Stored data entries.
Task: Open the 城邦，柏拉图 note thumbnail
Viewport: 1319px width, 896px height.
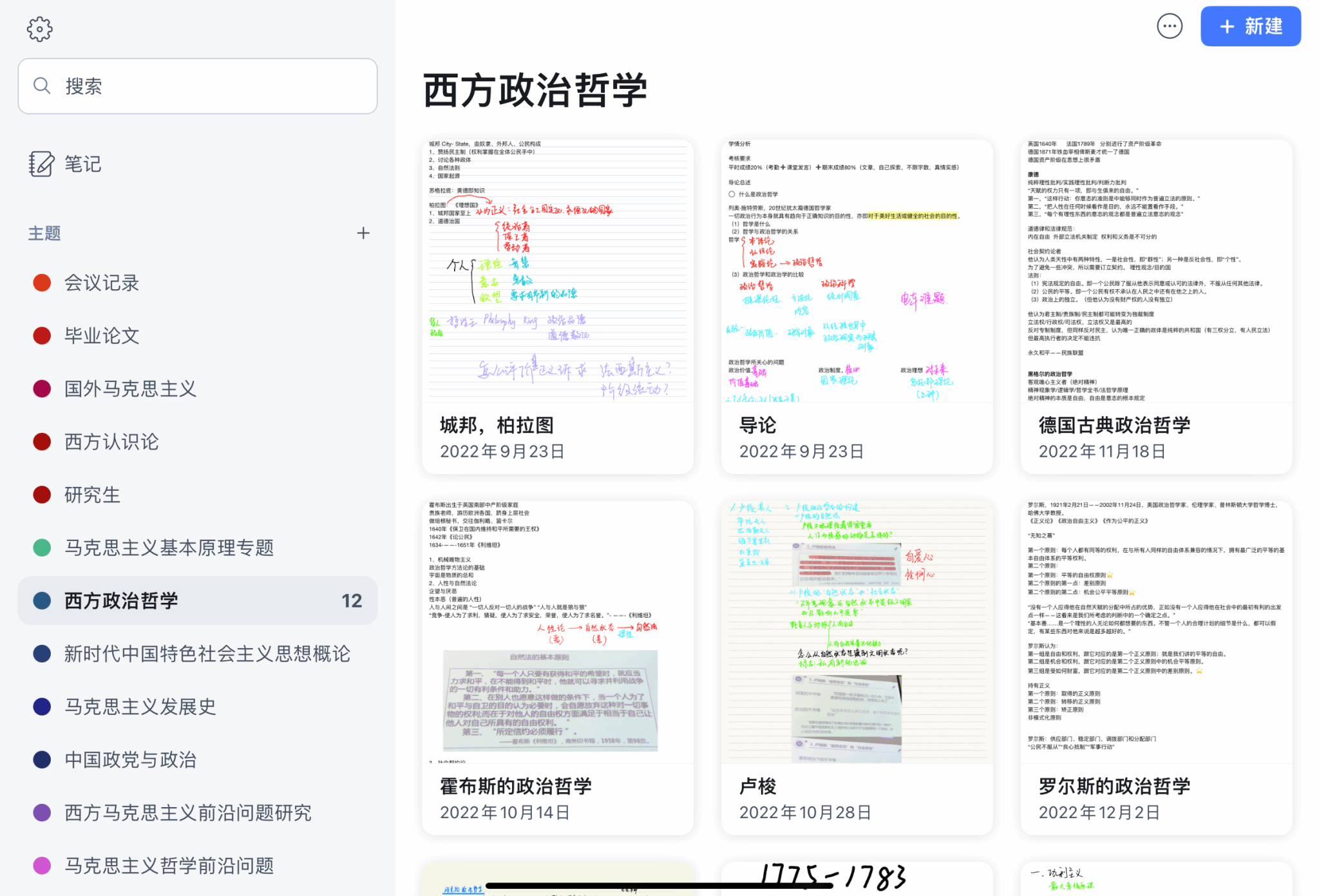Action: coord(557,271)
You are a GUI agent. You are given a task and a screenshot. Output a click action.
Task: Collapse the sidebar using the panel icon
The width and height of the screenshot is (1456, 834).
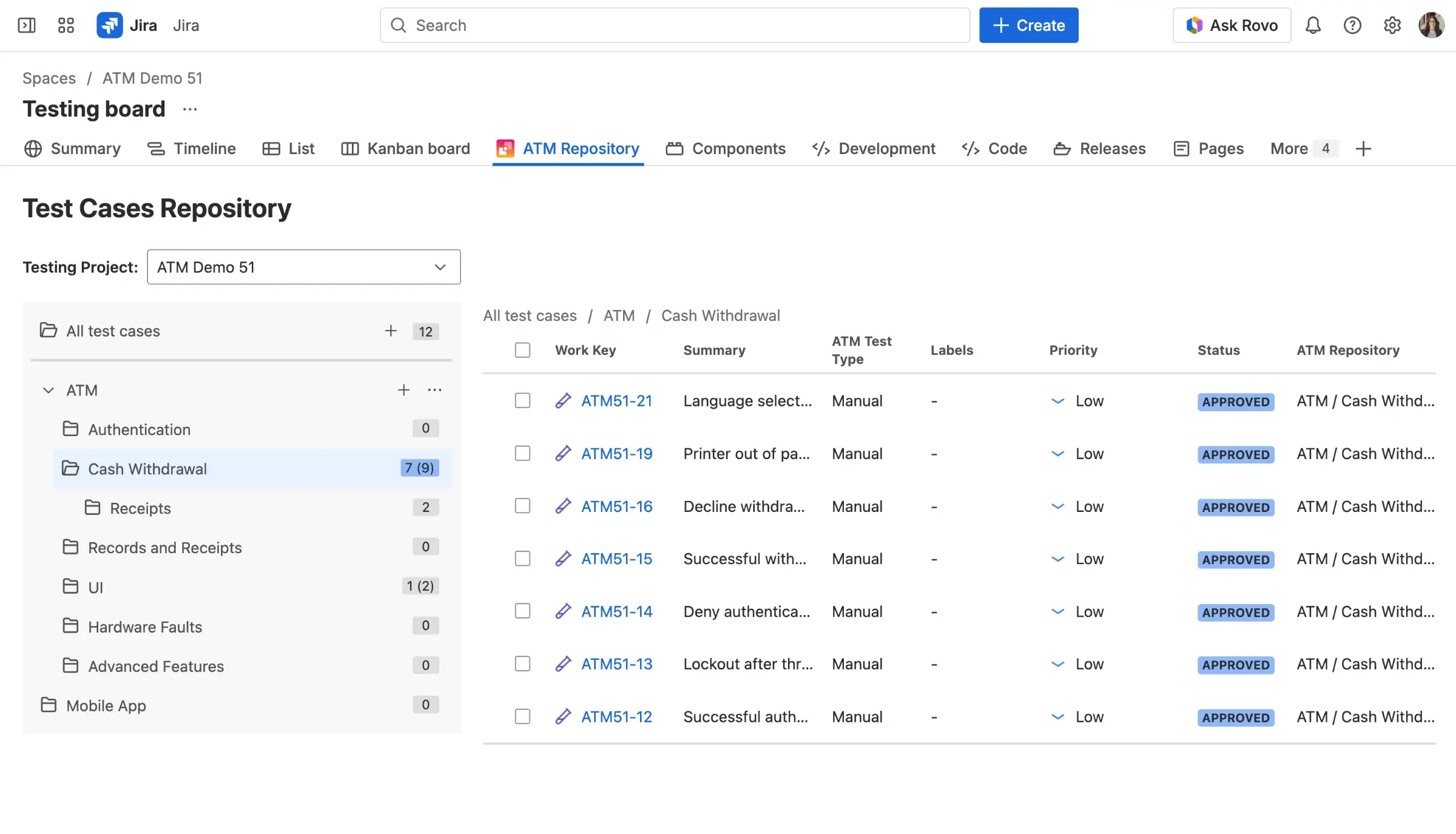tap(27, 25)
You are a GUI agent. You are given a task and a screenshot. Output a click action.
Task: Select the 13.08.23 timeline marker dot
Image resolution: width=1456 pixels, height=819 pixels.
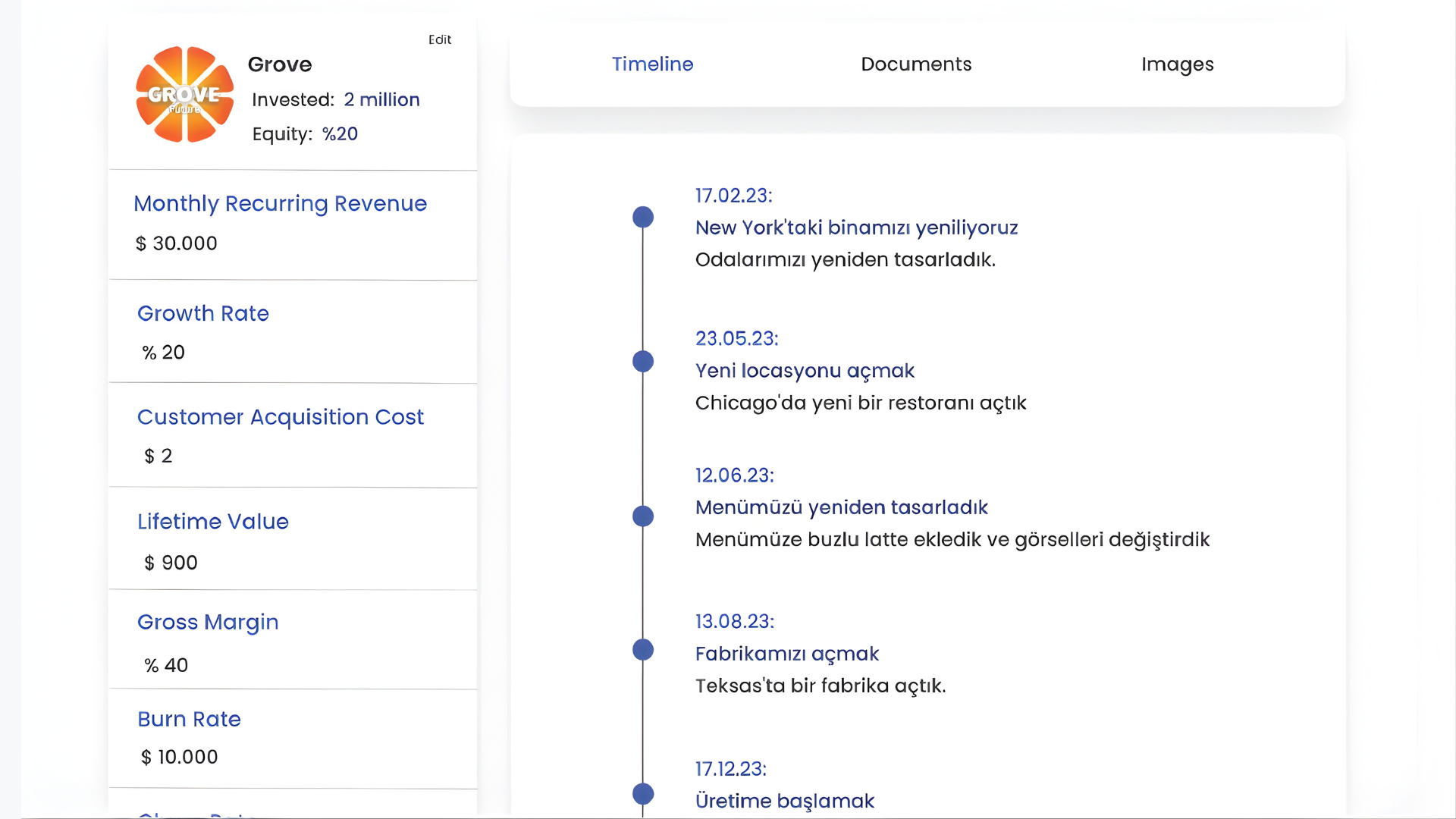point(643,649)
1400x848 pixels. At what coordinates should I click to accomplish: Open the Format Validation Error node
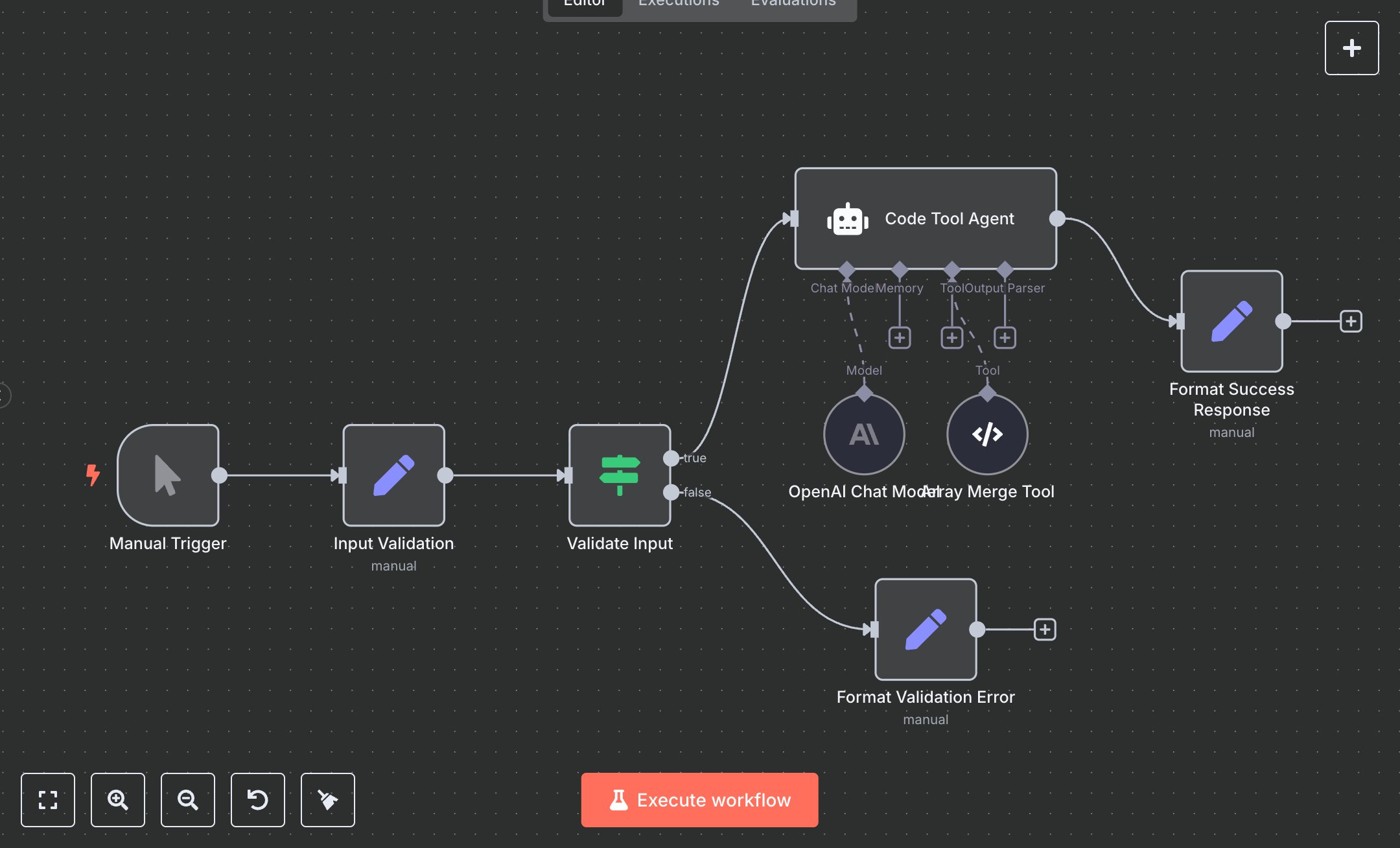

Exercise goal. Leave out the pictures, and give all the records again exactly.

Answer to the exercise.
Task: Open the 城邦，柏拉图 note thumbnail
Viewport: 1319px width, 896px height.
Action: coord(557,271)
You are a GUI agent. You are given a task and a screenshot. Output a click action.
Task: Collapse the sidebar using the panel icon
The width and height of the screenshot is (1456, 834).
tap(27, 25)
You are a GUI agent. You are given a task and a screenshot. Output a click action.
Task: Select the 13.08.23 timeline marker dot
Image resolution: width=1456 pixels, height=819 pixels.
point(643,649)
1400x848 pixels. At what coordinates should I click to accomplish: Open the Format Validation Error node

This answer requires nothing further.